BACKGROUND TO THE MAL AND THE ENACTMENT BY STATES

INTRODUCTION

The UNCITRAL Model Law on International Commercial Arbitration and the UN Convention on Contracts for the International Sale of Goods are the two most successful products of the UN harmonization and unification program in the filed of international commercial law. Both of them reflect the needs of the rapid increase of international trade relations, and consequently, the need for harmonization and unification of international trade law and practices in these fields. The growth in international trade and commerce has revived the interest of governments and businesses in legal harmonization.

This is not, however, a new phenomenon. Efforts to harmonize laws across nations through negotiation of bilateral and multilateral treaties of unification or harmonization, some of which still in force, can in fact be traced back to the 19th century. 2

Of course, times have since changed. One of the most obvious differences between the current harmonization process and earlier efforts is the existence nowadays of a number of both governmental and business organizations dedicated to this work – sometimes even exclusively. Another distinct feature of contemporary harmonization is the wide range of tools used to formulate and implement uniform rules. The aim of enhancing legal certainty and predictability is still the main driving force of international harmonization efforts. The positive role of legal harmonization in reducing transaction costs and facilitating business worldwide is now well recognised.

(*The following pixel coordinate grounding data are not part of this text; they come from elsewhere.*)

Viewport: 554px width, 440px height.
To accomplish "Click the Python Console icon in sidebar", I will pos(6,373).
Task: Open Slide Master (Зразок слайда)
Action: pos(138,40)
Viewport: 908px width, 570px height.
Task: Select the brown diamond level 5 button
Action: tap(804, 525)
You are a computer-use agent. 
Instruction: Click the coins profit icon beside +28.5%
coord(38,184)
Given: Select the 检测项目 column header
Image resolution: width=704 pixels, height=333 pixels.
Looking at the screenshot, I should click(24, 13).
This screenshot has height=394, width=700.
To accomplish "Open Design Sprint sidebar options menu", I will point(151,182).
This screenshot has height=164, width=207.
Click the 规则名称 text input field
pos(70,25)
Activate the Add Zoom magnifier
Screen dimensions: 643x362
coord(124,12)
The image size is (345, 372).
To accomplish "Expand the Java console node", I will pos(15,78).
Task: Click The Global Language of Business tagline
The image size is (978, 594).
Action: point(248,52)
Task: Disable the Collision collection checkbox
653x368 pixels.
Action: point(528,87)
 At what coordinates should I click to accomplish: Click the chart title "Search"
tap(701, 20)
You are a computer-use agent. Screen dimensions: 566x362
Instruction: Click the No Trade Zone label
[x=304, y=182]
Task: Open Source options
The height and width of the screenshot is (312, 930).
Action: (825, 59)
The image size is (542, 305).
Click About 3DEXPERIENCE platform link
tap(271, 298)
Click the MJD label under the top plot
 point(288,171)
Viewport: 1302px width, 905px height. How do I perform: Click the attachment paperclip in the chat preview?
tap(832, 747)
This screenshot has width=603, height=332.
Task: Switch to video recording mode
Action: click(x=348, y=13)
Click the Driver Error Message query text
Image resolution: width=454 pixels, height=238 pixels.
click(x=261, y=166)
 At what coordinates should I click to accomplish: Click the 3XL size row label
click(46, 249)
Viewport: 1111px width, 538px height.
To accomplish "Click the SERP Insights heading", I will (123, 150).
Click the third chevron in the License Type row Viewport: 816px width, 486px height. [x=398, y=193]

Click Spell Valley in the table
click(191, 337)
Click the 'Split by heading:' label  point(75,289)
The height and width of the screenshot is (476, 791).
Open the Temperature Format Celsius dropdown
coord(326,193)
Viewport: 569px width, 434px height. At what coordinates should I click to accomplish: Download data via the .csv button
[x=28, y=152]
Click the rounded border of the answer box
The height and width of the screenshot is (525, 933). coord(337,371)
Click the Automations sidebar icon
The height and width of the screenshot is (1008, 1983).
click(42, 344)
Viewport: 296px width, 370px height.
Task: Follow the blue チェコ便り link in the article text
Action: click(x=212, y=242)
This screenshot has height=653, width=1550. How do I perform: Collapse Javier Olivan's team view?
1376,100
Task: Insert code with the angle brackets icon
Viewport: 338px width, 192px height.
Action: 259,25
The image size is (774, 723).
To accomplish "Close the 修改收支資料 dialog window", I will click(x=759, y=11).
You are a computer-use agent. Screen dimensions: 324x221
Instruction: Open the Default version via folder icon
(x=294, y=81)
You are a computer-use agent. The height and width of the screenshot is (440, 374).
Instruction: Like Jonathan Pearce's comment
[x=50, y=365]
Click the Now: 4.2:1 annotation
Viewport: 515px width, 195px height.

Obviously, UNCITRAL was not the first international organization to act in the field of harmonization of commercial and private law. Other prestigious organizations, such as the Hague Conference on Private International Law and the Institute for the Unification of Private Law (UNIDROIT), or non-governmental institutions such as the International Chamber of Commerce (ICC) or the Comité Maritime International (CMI) had been active long before the United Nations was established, in 1945.

However, the work of those other organizations had two important limitations: uniform rules and standards produced by non-governmental organizations could only achieve the expected harmonization effect to the extent that private parties agreed to use them and courts upheld that agreement; as regards intergovernmental organizations, their membership was typically limited to the developed economies of the West, with little involvement by developing or socialist countries.

Those were two of the main reasons that led member States to see a role for the United Nations, as the one truly universal organization, in the area of trade law harmonization. In the United Nations, arguments for unification have tended to emphasize the economic benefits to be gained by the unification of trade law, especially for the developing nations. Yet member States have also recognized that the activity of international trade could itself provide a basis for friendly relations if it were structured by a common set of rules, informed by the principles of equality and mutual respect. Business and political representatives have recognized the relationship between trade promotion and facilitation – two of the aims of legal harmonization

  • and the broader goals of the United Nations, such as promotion of world peace and human

development.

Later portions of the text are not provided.